The development is expected to result in more competitors being attracted to the series as it enters its third season.
"After two years of racing in mixed classes, Suzuki are delighted to be able to support our own class," said Tom Peck, General Manager of Marketing for Suzuki New Zealand Ltd.
"This move will help highlight just what the Swift Cup class is all about - an affordable, close and exciting category of motorsport," he said.
"With all the vehicles being of equal performance, the racing will come down to driver ability and car set-up," said Mr Peck.
"Without other classes of cars breaking up the close formation of the Suzukis we expect to see up to 20 Swifts racing nose to tail for the whole series."
The new Swift Sport Cup class will also be one of the events that will be televised on the same day as the racing, a plus for sponsors and driver promotion.
The rising importance of the Swift championship has been greeted enthusiastically by competitors.

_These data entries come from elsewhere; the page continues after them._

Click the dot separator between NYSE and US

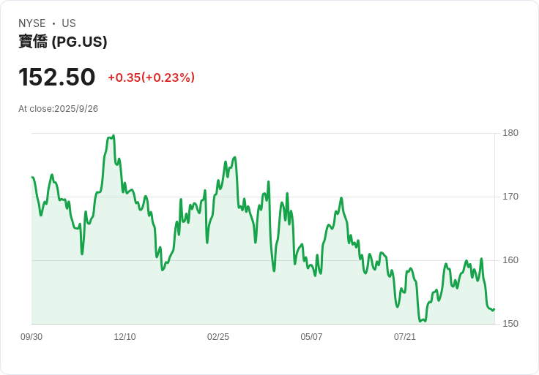(53, 23)

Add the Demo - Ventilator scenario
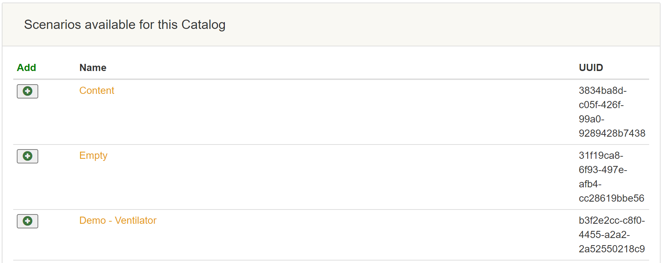(28, 221)
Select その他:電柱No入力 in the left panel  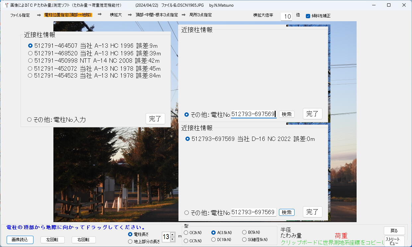(x=29, y=120)

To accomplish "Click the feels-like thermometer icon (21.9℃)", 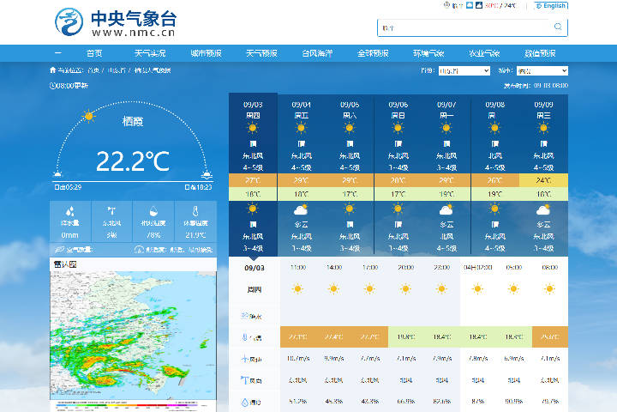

Ben Dallas, the promising 18-year-old Aucklander who finished third in the Swift Sport Cup championship last season, believes the move is a huge positive for a series that is both affordable and never a bore for the public to watch.
"Last season was the best racing I have had since I started racing karts in 1998," said Dallas. "The sheer competitiveness and friendship amongst drive was great and encouraging.
"The opportunity that Suzuki now has to expand the series into a one-make class is awesome," he said.
Dallas said that while the series may not be the fastest motor racing category, what Suzuki and the sponsors had done with the one-make series was perfect.
"If last year’s action-packed season is anything to go by, this coming season’s stand-alone Swift championship is going to be full on. I can’t wait for it, whether or not I am in the driver’s seat fighting to be first or just watching the class develop," said Dallas.
The 2009/10 summer season starts at Pukekohe on November 6-8, with the second round at Ruapuna near Christchurch (November 27-29).
Subsequent rounds of the championship are scheduled for Southland’s Teretonga circuit (January 15-17), Timaru (January 22-24), Taupo or Manfeild (February 12-14) and the Taupo circuit (March 12-14).
The series may wrap-up with an endurance event at the new Hampton Downs circuit in the Waikato (May 7-9).
The successful formula used in the first two seasons will be maintained for the up-coming championship next summer.
Suzuki New Zealand subsidises the cost of preparing the Swift Sport cars to ensure the series is affordable. Modest modifications to the cars are strictly controlled to make competitors as equal as possible.
The 92 kW, double overhead camshaft, 1.6-litre Swifts are closely allied to the production Swift Sports, the performance flagship of New Zealand’s best-selling small car.